Une nouvelle procédure encadrant la délivrance de l’attestation fiscale via la plateforme Tawtik+ a été élaborée après des « réunions marathoniennes » entre le nouveau président du Conseil national de l’Ordre des notaires (CNONM) et la Trésorerie générale du Royaume (TGR). C’est ce qu’explique à Médias24, Mohamed Lazrek, ancien secrétaire général du CNONM.

Si l’intention affichée est de renforcer la transparence et de garantir le recouvrement fiscal, les effets concrets de cette réforme suscitent une vive inquiétude chez certains professionnels du notariat, qui y voient un sérieux obstacle aux opérations immobilières, en particulier celles impliquant les Marocains expatriés ou les investisseurs étrangers.

Selon notre interlocuteur, ce n’est pas tant la délivrance de l’attestation fiscale qui pose problème, mais l’interdiction faite aux notaires de recevoir les contrats de mutation immobilière avant l’obtention de ce document.

Une procédure décourageante ?

« Le problème, c’est que pour obtenir cette attestation, il faut fournir un ensemble de documents à la DGI qui, elle, va délivrer une fiche de renseignements. Cette fiche est transmise à la TGR qui, à son tour, va délivrer la fameuse attestation. Alors imaginez les Marocains du monde quand vous leur dites que l’affaire va prendre entre 15 jours et un mois sauf complications, croyez-vous qu’ils seront convaincus d’acheter ou de vendre ? », interroge-t-il. 

Un circuit complexe. Pour contourner cet écueil, les notaires sont contraints de proposer la signature de compromis de vente assortis de procurations, notamment en faveur de proches restés au pays.
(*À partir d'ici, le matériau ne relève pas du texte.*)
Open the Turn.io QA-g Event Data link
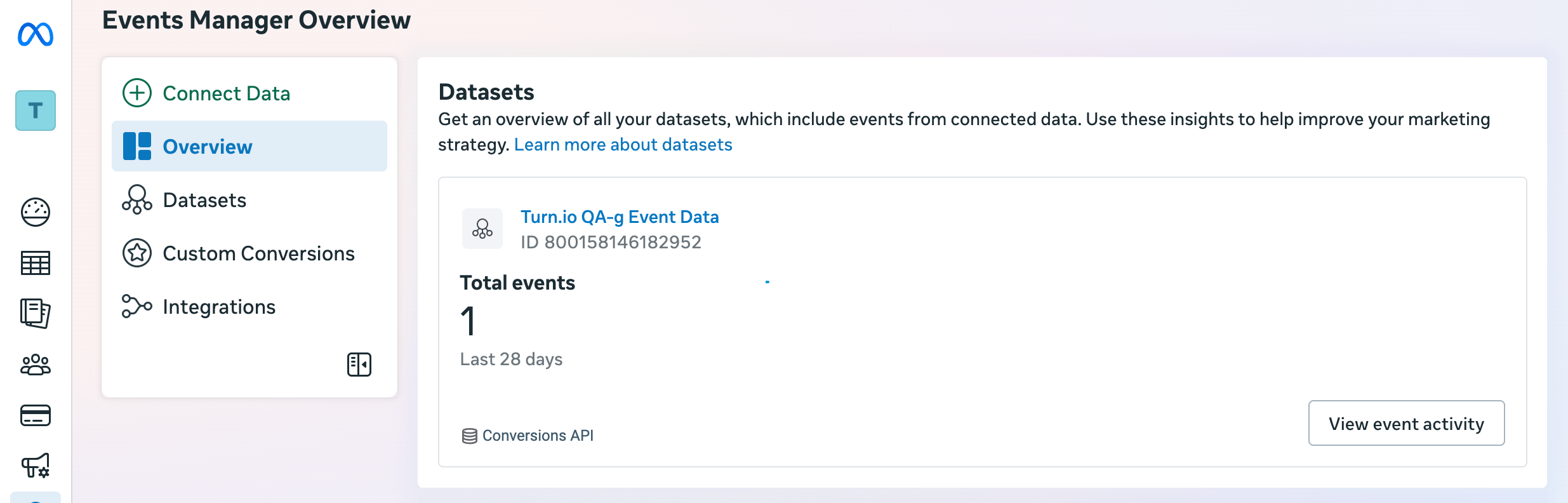 click(620, 217)
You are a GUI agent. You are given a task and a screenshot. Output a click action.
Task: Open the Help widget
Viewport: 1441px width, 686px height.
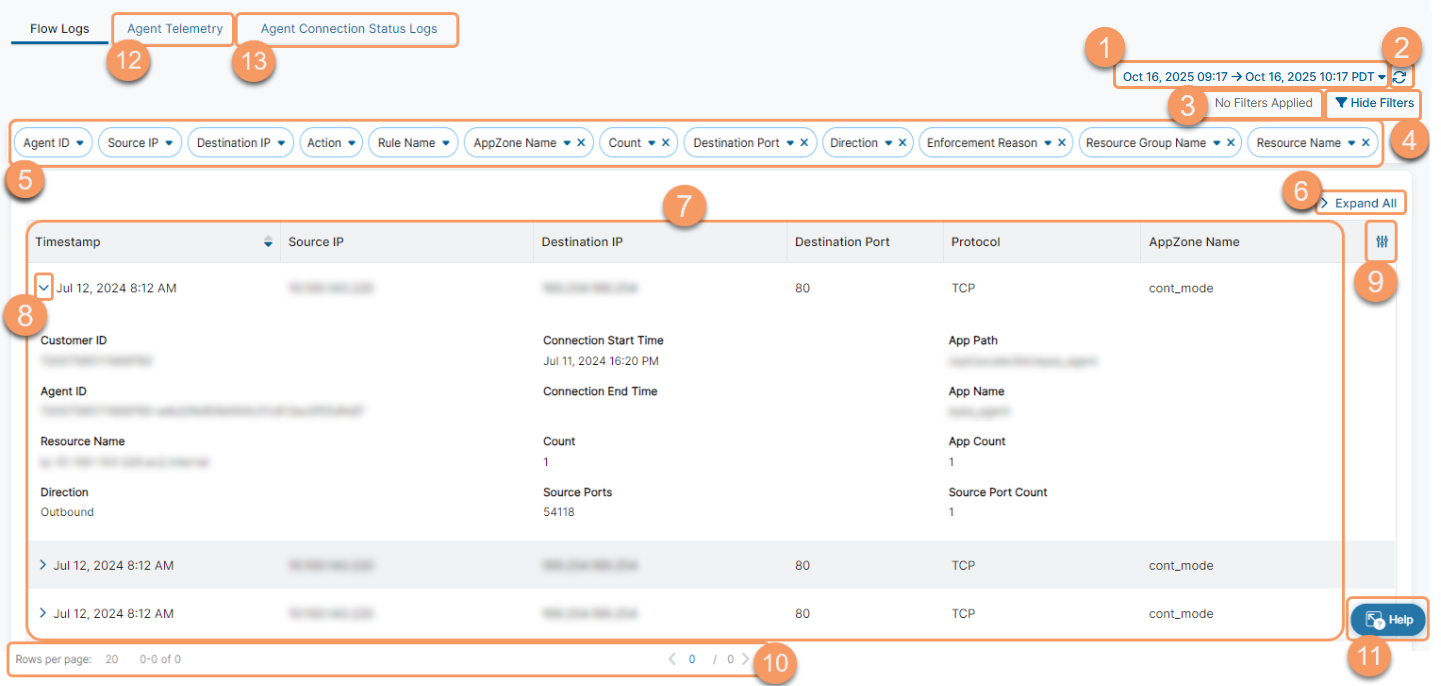point(1388,620)
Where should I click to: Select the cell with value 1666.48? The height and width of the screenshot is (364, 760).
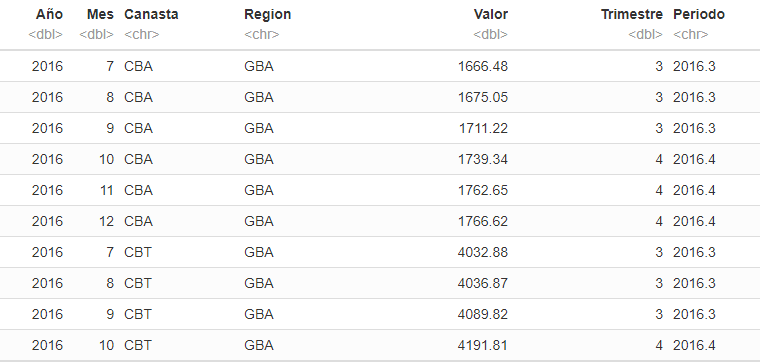(x=483, y=66)
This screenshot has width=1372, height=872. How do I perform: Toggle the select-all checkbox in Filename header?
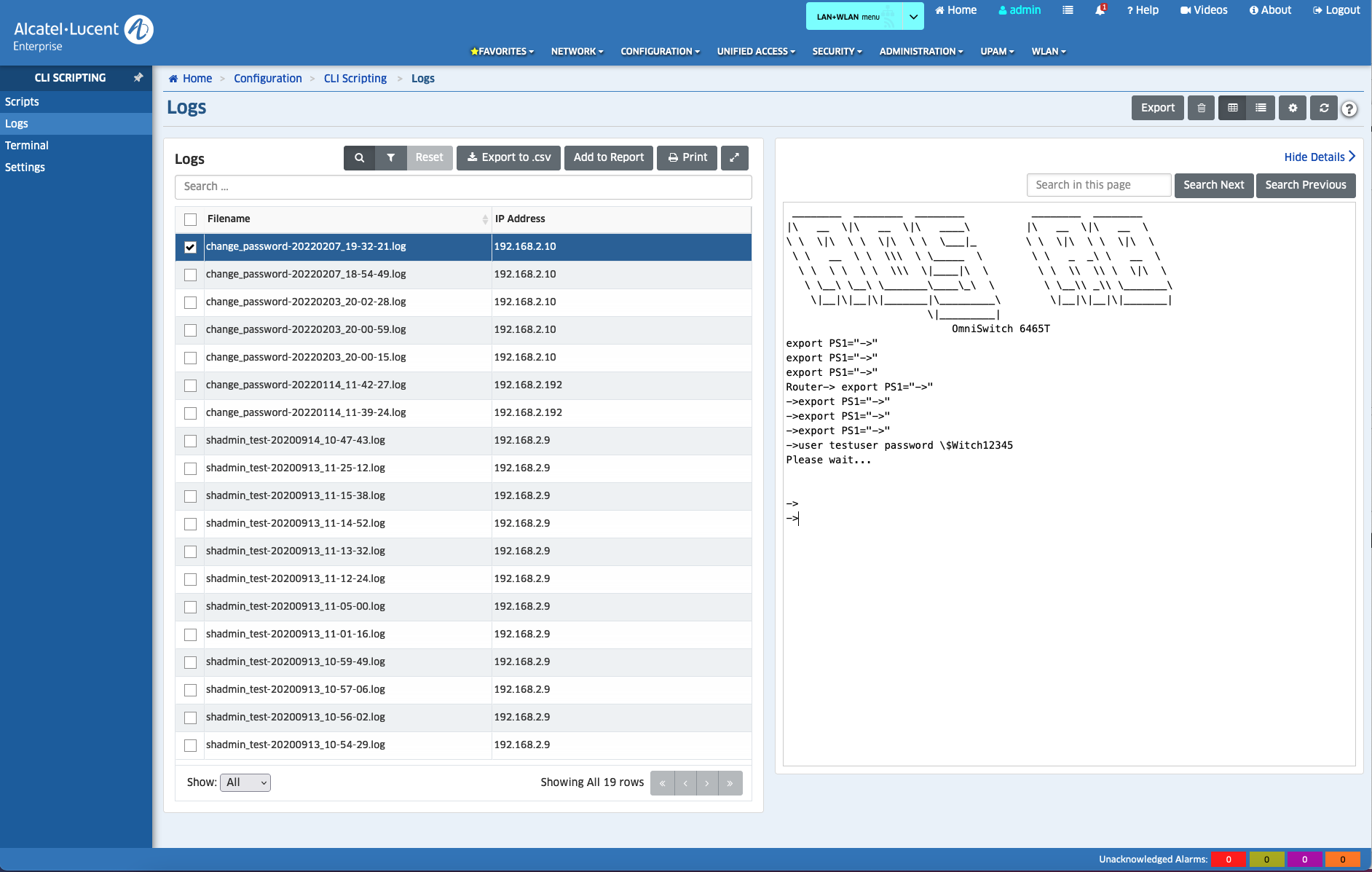point(191,219)
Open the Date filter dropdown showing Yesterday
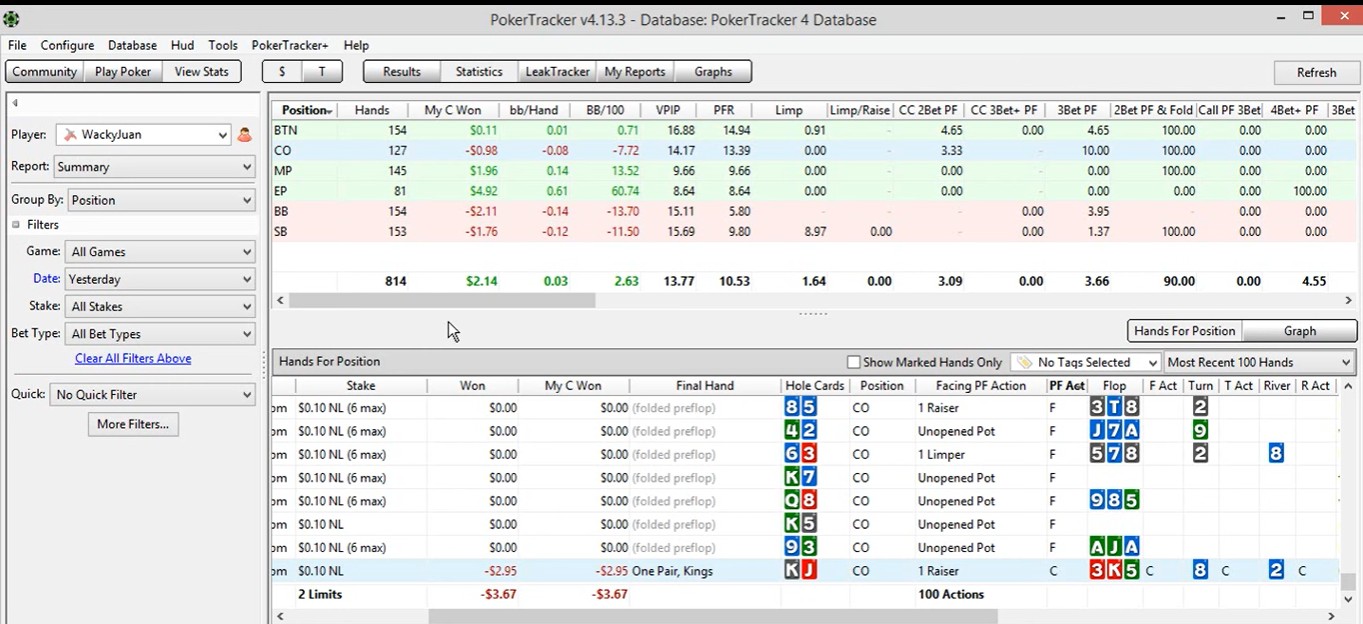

Mais cette solution de repli n’est pas sans risques ni limites.

Une affaire qui n’est pas signée immédiatement est une affaire perdue à 50%

Le cas des investisseurs étrangers est encore plus préoccupant : prêts à conclure rapidement une opération, beaucoup se rétractent face à une attente d’un mois, souvent incompréhensible à leurs yeux. « Une affaire qui n’est pas signée immédiatement est une affaire perdue à 50%. Nous sommes un pays qui a besoin d’investissements, et nous n’avons pas le droit de les freiner ou de les rater », alerte le notaire.

Notre interlocuteur appelle donc à une révision de la mesure, estimant qu’elle nuit directement à l’attractivité du Maroc pour les investisseurs et pénalise les transactions courantes.

« L’État doit trouver d’autres moyens de recouvrer ses créances, hormis cette mesure qui n’arrange pas l’investissement », plaide-t-il.